2024 MILESTONE BASED PERFORMANCE RIGHTS

Hastings Technology Metals Ltd (ASX:HAS) (“Hastings” or “the Company”) advises that the Board has resolved to issue milestone based Performance Rights to Executive Key Management Personnel (“KMP”), which are linked to creation of shareholder value.

Executive KMP’s include Executive Chairman, Charles Lew, Paul Brown, Chief Executive Officer (“CEO”) and Teck Lim, Chief Financial Officer (“CFO”).

Vesting conditions attributable to the various tranches are required to be met in relation to key milestones such as reaching project funding with board approved Final Investment Decision (“FID”) achieved by 30 June 2024.

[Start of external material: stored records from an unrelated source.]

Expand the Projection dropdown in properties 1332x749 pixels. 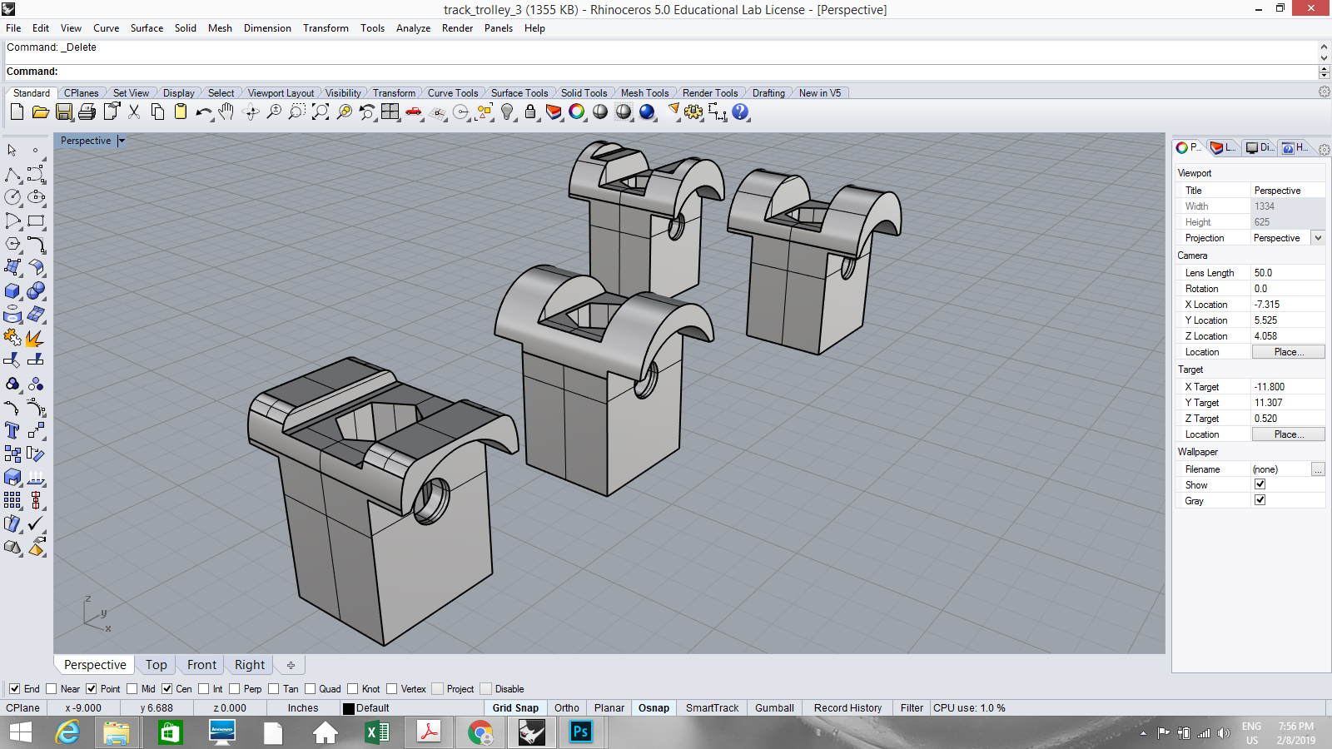1318,238
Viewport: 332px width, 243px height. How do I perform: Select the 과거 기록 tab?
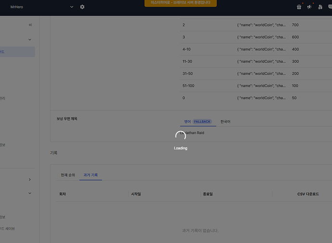90,175
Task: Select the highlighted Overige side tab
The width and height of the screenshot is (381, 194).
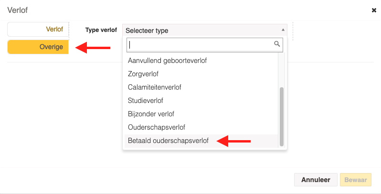Action: [x=38, y=47]
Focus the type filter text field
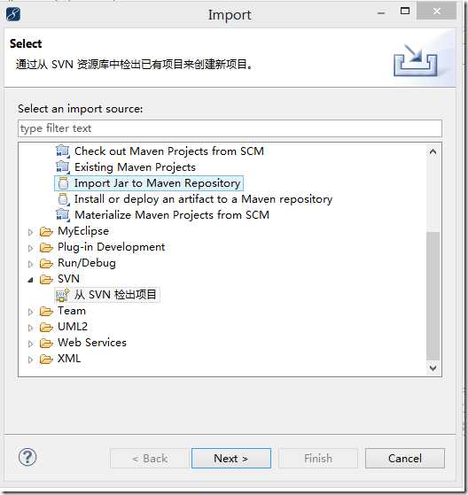 (230, 128)
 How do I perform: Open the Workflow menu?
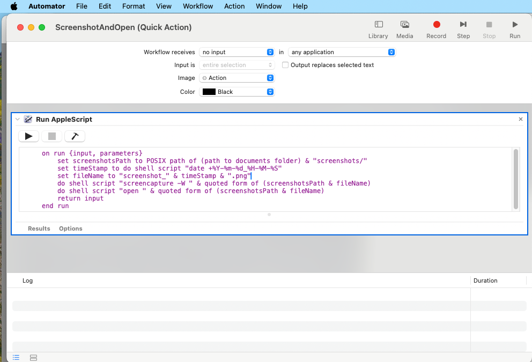pyautogui.click(x=197, y=6)
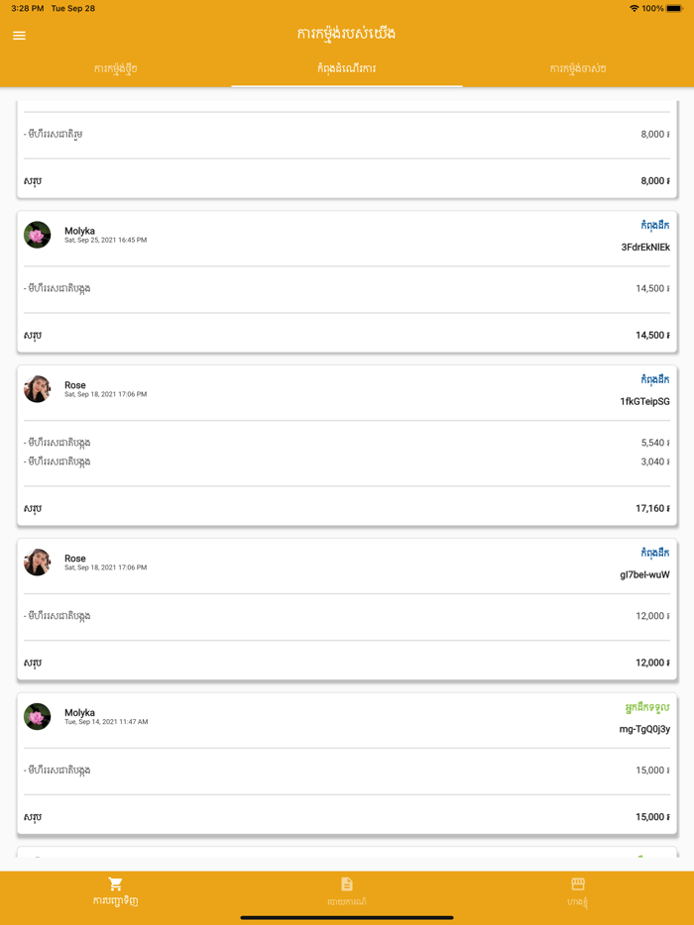Tap the store icon in bottom bar
The width and height of the screenshot is (694, 925).
click(x=578, y=883)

Refer to Annexure A for further details on the 7 million (total) performance and vesting rights package.

The grant of 2.8 million performance rights to Charles Lew is conditional on the receipt of shareholder approval to be sought at the next General Meeting.

The Board has put in place incentives to the Executive KMPs to deliver and reward milestone performance hurdles relating to the funding and development of the Yangibana Rare Earths Project, which will significantly increase shareholder value.

This announcement has been approved by the Board.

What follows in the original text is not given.